Mr Maguire had been probing various inconsistencies between the written and verbal evidence given by Mr Gilmartin and asked the witness if his evidence was just a "general flavour" of events or was it a verbatim account.
The Co Sligo-born businessman answered that he accepted there were inaccuracies in his written statement and that he had corrected these in verbal evidence to the tribunal.
He also said he never told Inspector Hugh Srennan that Mr Liam Lawlor demanded €5 million from him in 1988 to help "smooth" the process of developing shopping centres at Bachelors Walk and Quarryvale. Inspector Srennan interviewed Mr Gilmartin in 1989 in connection with corruption allegations made by the property developer.
Earlier, while finishing his direct evidence to the tribunal, Mr Gilmartin said that his wife and he were sorry for the position former Fianna Fáil minister, Mr Pádraig Flynn, ended up in as a result of his dealings with him.
Describing a series of phone calls between the two men in 1998, Mr Gilmartin said he told Mr Flynn: "I feel very bad you wound up in this position because you are not the worst of them".
Mr Gilmartin claimed yesterday Mr Flynn telephoned him to ask him to lie to the tribunal by pretending that the politician had returned a £50,000 donation from him.
Mr Gilmartin has yet to face cross-examination for lawyers for Mr Flynn and several other Fianna Fáil politicians against whom he has made allegations.
Former TD Mr Liam Lawlor and jailed former assistant Dublin city and county manager George Redmond are also expected to question Mr Gilmartin over his claims they hounded him for money. Neither of the two men has legal representation. Mr Lawlor claims he cannot afford any more lawyers and Redmond is serving a 12-month term in Cloverhill prison for corruption.
Before the start of this morning's session, the public were asked to refrain from responding with laughter and cheers to Mr Gilmartin's evidence. Tribunal staff placed leaflets on the seats in the public gallery asking members "to refrain from laughing, clapping and otherwise making unnecessary noise while evidence is being given".
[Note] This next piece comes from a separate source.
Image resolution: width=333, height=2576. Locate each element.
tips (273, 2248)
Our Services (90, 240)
Yesterday, Judge Alan Mahon had to interrupt proceedings to call for quiet twice when Mr Gilmartin prompted applause from the several hundred people present when he decried politicians of the late 1980s for being more concerned with "feathering their nests" than the plight of impoverished Irish people.
"I came into a country that was on its knees, with queues outside the American embassy and kids begging on the London underground," Mr Gilmartin said. "I think it was despicable that people running the country had no interest in anything other than feathering their own nests."